• Document extract
◇ ◇ ◇
Skip to content
pwendell edited this page Oct 10, 2012 · 22 revisions

Shark is a large-scale data warehouse system for Spark designed to be compatible with Apache Hive. It can answer Hive QL queries up to 30 times faster than Hive without modification to the existing data nor queries. Shark supports Hive's query language, metastore, serialization formats, and user-defined functions.

The Shark Query Language

Shark supports a subset of SQL nearly identical to that implemented by Hive. This guide assumes you have some familiarity with Hive, and focuses on the extra functionality included in Shark. Those who need a refresher can refer to the Hive Documentation

Unlike Hive, Shark allows users to exploit this temporal locality by caching their working set of data, or in database terms, to create in-memory materialized views. Common data types can be cached in a columnar format (as Java primitives arrays), which is very efficient for storage and garbage collection, yet provides maximum performance (orders of magnitude faster than reading data from disk). To create a cached table in Spark, simply make a new table ending in "_cached". Below is an example:

CREATE TABLE logs_last_month_cached AS
SELECT * FROM logs WHERE time > date(...);

Once this table has been created, we can query it like any other Hive table.
◇ ◇ ◇
• Your objective
Answer these questions from the Shark page:
(a) How much faster than Hive can Shark answer Hive QL queries?
(b) In what format can common data types be cached?
(c) What must a new table's name end with to create a cached table?
The data that come next are from a separate source and have no connection to the Shark page.

• Given information
◇ ◇ ◇
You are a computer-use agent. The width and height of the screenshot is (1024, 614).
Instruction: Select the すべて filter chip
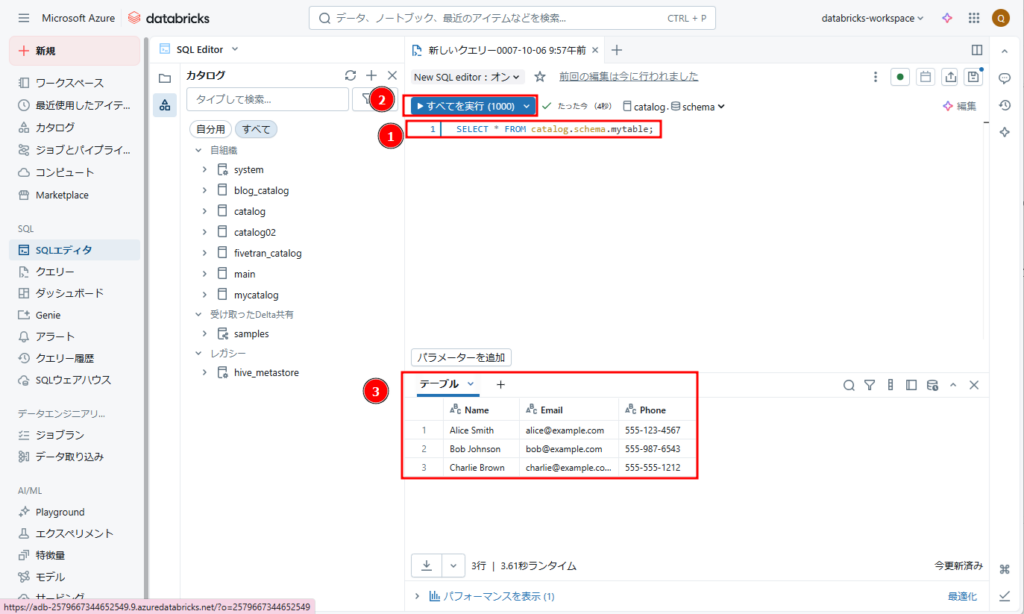(256, 129)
◇ ◇ ◇
• Task output
(a) Up to 30 times faster.
(b) A columnar format (as Java primitives arrays).
(c) "_cached"